Implement and visualize a small network learning hierarchical representations
12.1 What Depth Buys You
A neural network with one hidden layer can approximate any continuous function. So why do we need deep networks — networks with many layers?
The answer is efficiency. A shallow network may need exponentially many units to represent a function that a deep network can represent with polynomially many. More importantly, depth enables hierarchical representation learning: each layer transforms its inputs into increasingly abstract features.
This is visible in convolutional networks trained on images. The first layer learns to detect edges and color gradients. The second layer combines edges into shapes. The third layer combines shapes into object parts. The final layers combine parts into objects. At no point was this hierarchy specified by the designer — it emerged from learning.

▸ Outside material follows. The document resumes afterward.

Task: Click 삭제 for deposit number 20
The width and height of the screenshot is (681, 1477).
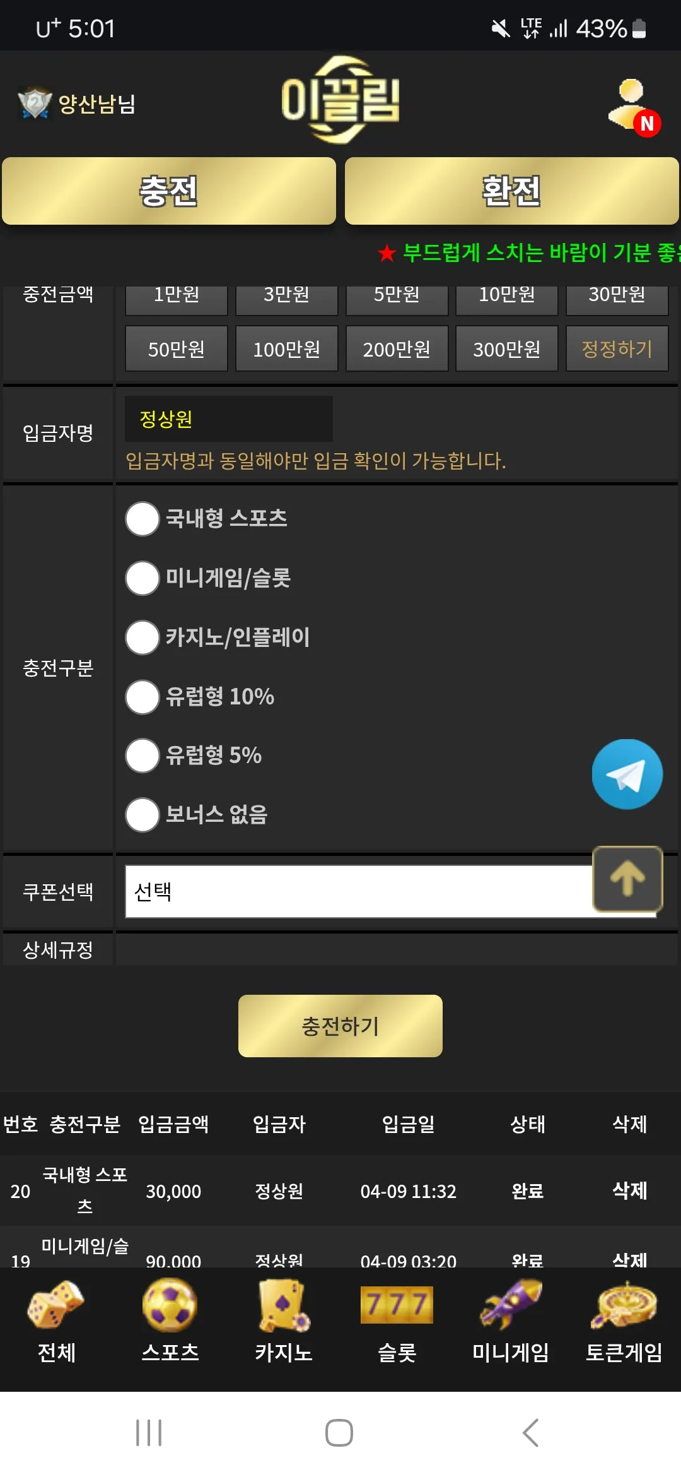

This spontaneous organization mirrors what we know about the visual cortex: it too processes visual information in a hierarchy of increasing abstraction, from V1 (edges) to higher areas (faces, scenes).

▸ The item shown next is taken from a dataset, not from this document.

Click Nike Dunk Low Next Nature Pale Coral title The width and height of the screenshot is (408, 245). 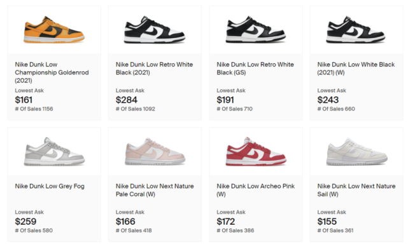click(x=155, y=190)
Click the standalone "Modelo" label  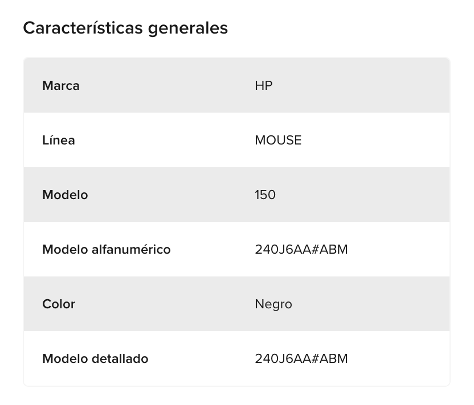65,195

12.2 Convolutional Networks
Convolutional Neural Networks (CNNs) exploit a simple structure in visual data: nearby pixels are more informative about each other than distant pixels, and useful features look similar no matter where they appear in the image.
A convolutional layer learns small filters — typically 3×3 or 5×5 patches — that are slid across the entire input. Each filter detects a particular local pattern. Because the same filter is applied everywhere (weight sharing), the network learns translation-invariant features without needing separate weights for each image location.
Pooling layers downsample the feature maps, progressively reducing spatial resolution while increasing the number of abstract feature channels.
12.3 Attention and Transformers
The architectural innovation that transformed natural language processing — and subsequently much of the rest of deep learning — was the attention mechanism (Vaswani et al., 2017). Rather than processing sequences step by step, attention allows every element in a sequence to directly interact with every other element, with interaction strength learned from the data.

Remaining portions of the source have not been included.